D’emblée, Sue Burke nous plonge au milieu d’un monde nouveau, à la fois magnifique, mystérieux et dangereux pour les quelques dizaines de colons qui l’ont choisi et baptisé Pax.
Une cinquantaine d’hommes et de femmes au départ, triés sur le volet, mais tous animés par une volonté farouche et utopiste : créer une nouvelle société loin de la Terre exsangue, en évitant de reproduire les erreurs d’une humanité qui court à la catastrophe.
Mais pour l’instant, en fait d’utopie, c’est plutôt de survie qu’il s’agit. Tous ne se sont pas réveillés d’un siècle et demi d’hibernation, et une partie d’entre eux ont péri lorsque leur atterrisseur s’est écrasé. Et si l’air est respirable, le climat vivable, et si certaines plantes sont comestibles, la faune comme la flore sont radicalement autres. Tout doit être analysé, vérifié, testé. Tout est compliqué et harassant, et les choses s’aggravent encore quand les fruits jusqu’à présent comestibles d’une liane empoisonnent trois femmes.
Ils découvrent alors que les plantes se font la guerre. Et que les animaux leur servent de nourriture… Ce qui fait la force de ce roman, c’est sa narration à la première personne, qui saute de génération en génération, et de narratrice en narrateur. Le lecteur se retrouve donc au plus près des préoccupations des personnages et voit la colonie évoluer.
Mais ce qui est souvent frustrant dans ce type de narration, c’est qu’on doit abandonner un personnage une fois qu’on s’est attaché à lui. Il n’en est rien ici, car si l’on change de personnage narrateur une bonne demi-douzaine de fois, cela ne nous empêche pas de retrouver les précédents, encore présents comme protagonistes ou personnages en retrait. Ce lien tissé entre les individus et les récits contribue à la richesse de l’ensemble.

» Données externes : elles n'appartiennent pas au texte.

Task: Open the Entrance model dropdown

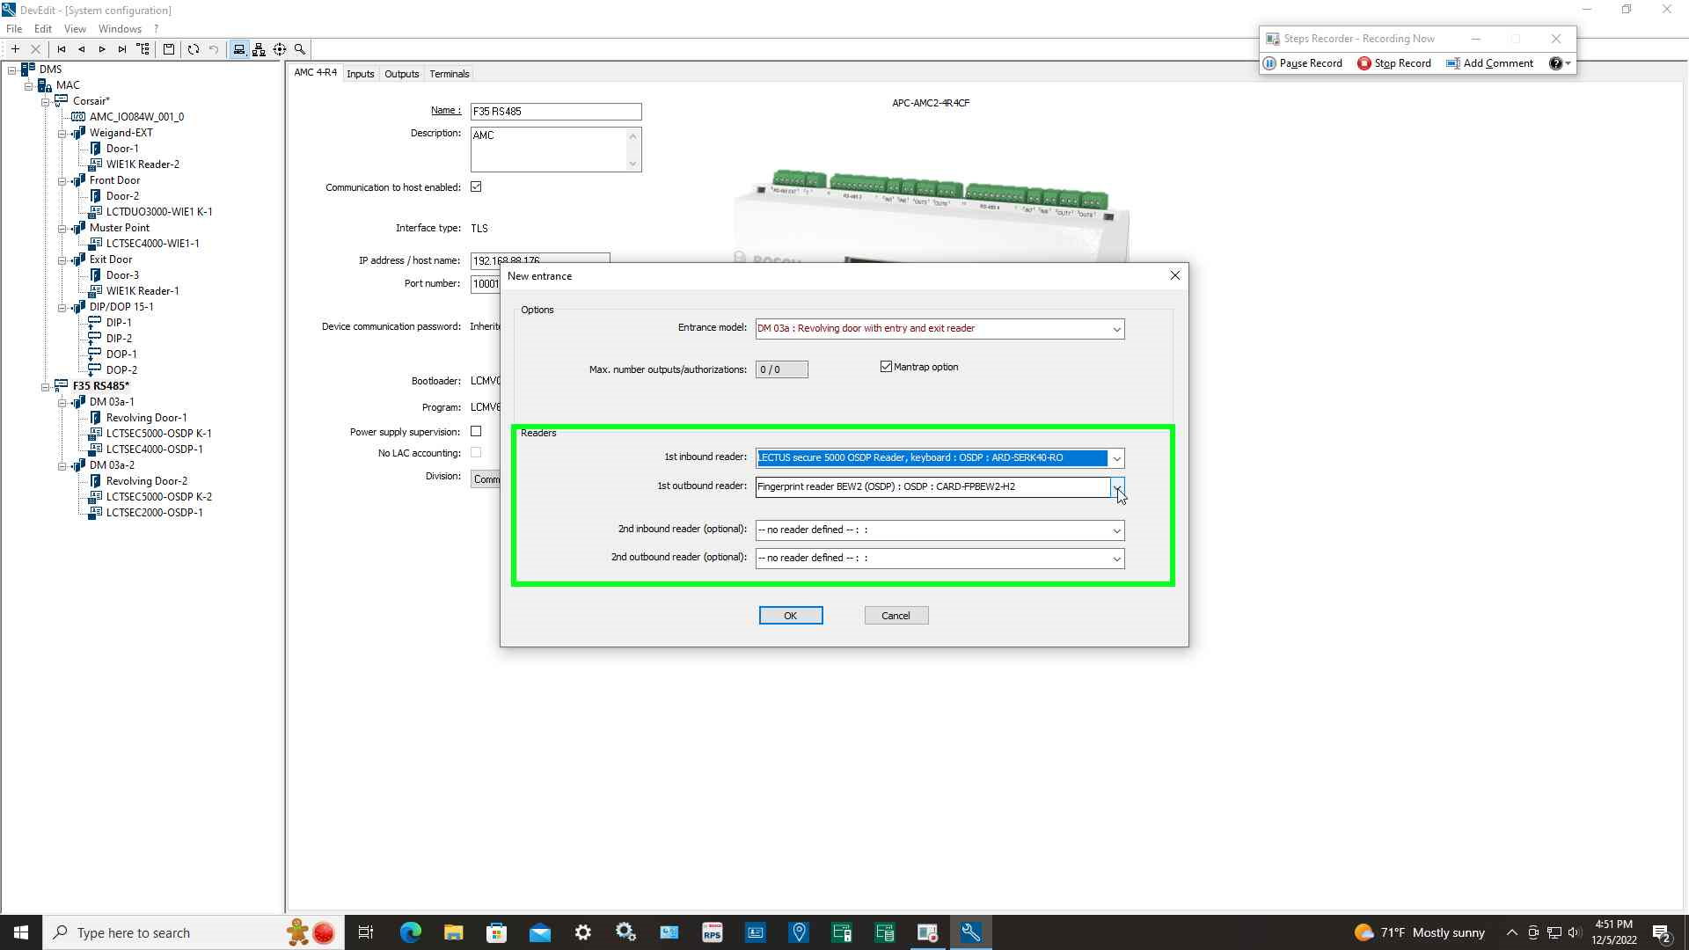Action: coord(1116,329)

Pour survivre, les humains vont devoir comprendre comment fonctionne la nature. Mais ils doivent aussi vivre ensemble, préserver les idéaux qui ont motivé leur départ et qui forment leur Constitution. Et dans les épreuves, la peur, la volonté de pouvoir, la rancune ou la haine peuvent facilement remonter à la surface et sinon balayer, du moins contrarier durement les nobles ambitions.
Sue Burke nous parle d’espoir, de dialogue, de cohabitation, d’enrichissement culturel mutuel, et de tout ce qui fait la beauté de la vie, qu’il faudrait préserver partout, car l’intelligence est si rare. On ne peut pas lire ce beau roman sans songer à L’Enchâssement de Ian Watson ni à Xénocide d’Orson Scott Card. Les biologistes et les amoureux de la nature seront comblés, tout comme les amateurs d’histoires de premier contact et de planet opera. Pour un premier roman, c’est une réussite.